TRY IT — The records should be copied out again with no alteration.
========================================================================
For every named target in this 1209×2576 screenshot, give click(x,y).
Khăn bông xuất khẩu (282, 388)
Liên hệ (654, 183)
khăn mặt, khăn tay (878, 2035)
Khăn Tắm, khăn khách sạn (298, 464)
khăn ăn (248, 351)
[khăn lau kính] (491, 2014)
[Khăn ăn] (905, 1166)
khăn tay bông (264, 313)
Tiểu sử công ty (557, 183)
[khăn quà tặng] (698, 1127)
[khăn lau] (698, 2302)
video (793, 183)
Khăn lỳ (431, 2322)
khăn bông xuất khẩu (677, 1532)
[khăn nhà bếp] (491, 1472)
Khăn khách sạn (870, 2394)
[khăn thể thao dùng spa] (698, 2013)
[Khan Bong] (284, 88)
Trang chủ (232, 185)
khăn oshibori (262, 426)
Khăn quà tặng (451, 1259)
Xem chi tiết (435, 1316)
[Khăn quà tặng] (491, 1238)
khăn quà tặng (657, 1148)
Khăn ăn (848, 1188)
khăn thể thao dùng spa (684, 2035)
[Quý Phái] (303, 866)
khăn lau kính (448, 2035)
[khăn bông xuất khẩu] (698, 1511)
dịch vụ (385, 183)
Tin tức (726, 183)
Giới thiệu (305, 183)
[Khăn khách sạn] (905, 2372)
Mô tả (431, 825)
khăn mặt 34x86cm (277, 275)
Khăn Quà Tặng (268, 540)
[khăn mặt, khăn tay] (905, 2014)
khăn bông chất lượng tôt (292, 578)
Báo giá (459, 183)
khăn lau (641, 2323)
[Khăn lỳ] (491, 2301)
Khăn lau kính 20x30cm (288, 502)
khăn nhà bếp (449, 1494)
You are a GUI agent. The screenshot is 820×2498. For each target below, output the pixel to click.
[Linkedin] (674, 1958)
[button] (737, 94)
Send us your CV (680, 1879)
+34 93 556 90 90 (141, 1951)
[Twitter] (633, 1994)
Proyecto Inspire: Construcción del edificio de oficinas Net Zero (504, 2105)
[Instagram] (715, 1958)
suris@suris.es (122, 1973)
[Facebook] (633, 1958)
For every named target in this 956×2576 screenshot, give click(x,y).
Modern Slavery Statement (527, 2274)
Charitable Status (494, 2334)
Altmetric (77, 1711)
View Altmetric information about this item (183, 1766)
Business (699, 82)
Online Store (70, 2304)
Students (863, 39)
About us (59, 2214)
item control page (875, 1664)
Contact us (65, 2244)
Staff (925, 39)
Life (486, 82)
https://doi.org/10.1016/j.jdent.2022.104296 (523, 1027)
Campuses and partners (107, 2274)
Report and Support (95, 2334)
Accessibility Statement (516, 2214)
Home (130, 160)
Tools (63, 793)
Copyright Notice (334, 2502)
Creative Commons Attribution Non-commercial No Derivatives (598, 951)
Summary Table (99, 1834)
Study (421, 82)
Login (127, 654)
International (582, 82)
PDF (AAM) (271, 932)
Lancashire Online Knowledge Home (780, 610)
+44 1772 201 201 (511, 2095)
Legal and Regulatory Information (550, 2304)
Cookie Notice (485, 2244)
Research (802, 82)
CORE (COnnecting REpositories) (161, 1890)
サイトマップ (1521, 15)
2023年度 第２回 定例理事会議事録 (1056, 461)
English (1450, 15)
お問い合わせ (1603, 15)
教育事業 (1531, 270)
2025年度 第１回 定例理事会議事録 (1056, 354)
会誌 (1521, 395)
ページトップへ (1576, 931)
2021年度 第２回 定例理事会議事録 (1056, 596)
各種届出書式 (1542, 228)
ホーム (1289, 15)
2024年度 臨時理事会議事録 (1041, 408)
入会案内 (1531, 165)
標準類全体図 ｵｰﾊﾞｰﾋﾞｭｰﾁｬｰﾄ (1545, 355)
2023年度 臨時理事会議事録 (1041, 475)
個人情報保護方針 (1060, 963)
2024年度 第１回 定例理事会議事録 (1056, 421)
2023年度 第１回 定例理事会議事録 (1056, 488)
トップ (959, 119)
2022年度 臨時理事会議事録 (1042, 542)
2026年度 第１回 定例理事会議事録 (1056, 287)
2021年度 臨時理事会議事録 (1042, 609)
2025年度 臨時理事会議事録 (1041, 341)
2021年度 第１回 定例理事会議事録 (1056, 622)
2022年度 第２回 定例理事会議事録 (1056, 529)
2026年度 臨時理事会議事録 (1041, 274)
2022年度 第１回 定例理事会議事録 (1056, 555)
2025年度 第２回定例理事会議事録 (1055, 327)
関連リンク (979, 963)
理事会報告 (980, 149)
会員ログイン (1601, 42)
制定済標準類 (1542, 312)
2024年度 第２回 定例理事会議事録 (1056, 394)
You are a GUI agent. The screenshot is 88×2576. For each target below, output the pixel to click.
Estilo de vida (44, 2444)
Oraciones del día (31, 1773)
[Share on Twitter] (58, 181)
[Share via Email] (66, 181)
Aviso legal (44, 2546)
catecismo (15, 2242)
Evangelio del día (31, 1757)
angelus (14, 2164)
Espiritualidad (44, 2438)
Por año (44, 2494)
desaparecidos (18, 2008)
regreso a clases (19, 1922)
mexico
========================================================================
REPLY TO THE TASK —
For every named target in this 1209×2576 screenshot, give click(x,y).
Khăn bông xuất khẩu (282, 388)
Liên hệ (654, 183)
khăn mặt, khăn tay (878, 2035)
Khăn Tắm, khăn khách sạn (298, 464)
khăn ăn (248, 351)
[khăn lau kính] (491, 2014)
[Khăn ăn] (905, 1166)
khăn tay bông (264, 313)
Tiểu sử công ty (557, 183)
[khăn quà tặng] (698, 1127)
[khăn lau] (698, 2302)
video (793, 183)
Khăn lỳ (431, 2322)
khăn bông xuất khẩu (677, 1532)
[khăn nhà bếp] (491, 1472)
Khăn khách sạn (870, 2394)
[khăn thể thao dùng spa] (698, 2013)
[Khan Bong] (284, 88)
Trang chủ (232, 185)
khăn oshibori (262, 426)
Khăn quà tặng (451, 1259)
Xem chi tiết (435, 1316)
[Khăn quà tặng] (491, 1238)
khăn quà tặng (657, 1148)
Khăn ăn (848, 1188)
khăn thể thao dùng spa (684, 2035)
[Quý Phái] (303, 866)
khăn lau kính (448, 2035)
[khăn bông xuất khẩu] (698, 1511)
dịch vụ (385, 183)
Tin tức (726, 183)
Giới thiệu (305, 183)
[Khăn khách sạn] (905, 2372)
Mô tả (431, 825)
khăn mặt 34x86cm (277, 275)
Khăn Quà Tặng (268, 540)
[khăn mặt, khăn tay] (905, 2014)
khăn bông chất lượng tôt (292, 578)
Báo giá (459, 183)
khăn lau (641, 2323)
[Khăn lỳ] (491, 2301)
Khăn lau kính 20x30cm (288, 502)
khăn nhà bếp (449, 1494)
You are a GUI agent. The screenshot is 820×2498. For each target below, output the pixel to click.
[Linkedin] (674, 1958)
[button] (737, 94)
Send us your CV (680, 1879)
+34 93 556 90 90 (141, 1951)
[Twitter] (633, 1994)
Proyecto Inspire: Construcción del edificio de oficinas Net Zero (504, 2105)
[Instagram] (715, 1958)
suris@suris.es (122, 1973)
[Facebook] (633, 1958)
For every named target in this 956×2576 screenshot, give click(x,y).
Modern Slavery Statement (527, 2274)
Charitable Status (494, 2334)
Altmetric (77, 1711)
View Altmetric information about this item (183, 1766)
Business (699, 82)
Online Store (70, 2304)
Students (863, 39)
About us (59, 2214)
item control page (875, 1664)
Contact us (65, 2244)
Staff (925, 39)
Life (486, 82)
https://doi.org/10.1016/j.jdent.2022.104296 (523, 1027)
Campuses and partners (107, 2274)
Report and Support (95, 2334)
Accessibility Statement (516, 2214)
Home (130, 160)
Tools (63, 793)
Copyright Notice (334, 2502)
Creative Commons Attribution Non-commercial No Derivatives (598, 951)
Summary Table (99, 1834)
Study (421, 82)
Login (127, 654)
International (582, 82)
PDF (AAM) (271, 932)
Lancashire Online Knowledge Home (780, 610)
+44 1772 201 201 (511, 2095)
Legal and Regulatory Information (550, 2304)
Cookie Notice (485, 2244)
Research (802, 82)
CORE (COnnecting REpositories) (161, 1890)
サイトマップ (1521, 15)
2023年度 第２回 定例理事会議事録 (1056, 461)
English (1450, 15)
お問い合わせ (1603, 15)
教育事業 (1531, 270)
2025年度 第１回 定例理事会議事録 (1056, 354)
会誌 (1521, 395)
ページトップへ (1576, 931)
2021年度 第２回 定例理事会議事録 (1056, 596)
各種届出書式 (1542, 228)
ホーム (1289, 15)
2024年度 臨時理事会議事録 (1041, 408)
入会案内 (1531, 165)
標準類全体図 ｵｰﾊﾞｰﾋﾞｭｰﾁｬｰﾄ (1545, 355)
2023年度 臨時理事会議事録 (1041, 475)
個人情報保護方針 (1060, 963)
2024年度 第１回 定例理事会議事録 (1056, 421)
2023年度 第１回 定例理事会議事録 (1056, 488)
トップ (959, 119)
2022年度 臨時理事会議事録 (1042, 542)
2026年度 第１回 定例理事会議事録 (1056, 287)
2021年度 臨時理事会議事録 (1042, 609)
2025年度 臨時理事会議事録 (1041, 341)
2021年度 第１回 定例理事会議事録 (1056, 622)
2022年度 第２回 定例理事会議事録 (1056, 529)
2026年度 臨時理事会議事録 (1041, 274)
2022年度 第１回 定例理事会議事録 (1056, 555)
2025年度 第２回定例理事会議事録 (1055, 327)
関連リンク (979, 963)
理事会報告 (980, 149)
会員ログイン (1601, 42)
制定済標準類 (1542, 312)
2024年度 第２回 定例理事会議事録 (1056, 394)
You are a GUI agent. The screenshot is 88×2576. For each target below, output the pixel to click.
Estilo de vida (44, 2444)
Oraciones del día (31, 1773)
[Share on Twitter] (58, 181)
[Share via Email] (66, 181)
Aviso legal (44, 2546)
catecismo (15, 2242)
Evangelio del día (31, 1757)
angelus (14, 2164)
Espiritualidad (44, 2438)
Por año (44, 2494)
desaparecidos (18, 2008)
regreso a clases (19, 1922)
mexico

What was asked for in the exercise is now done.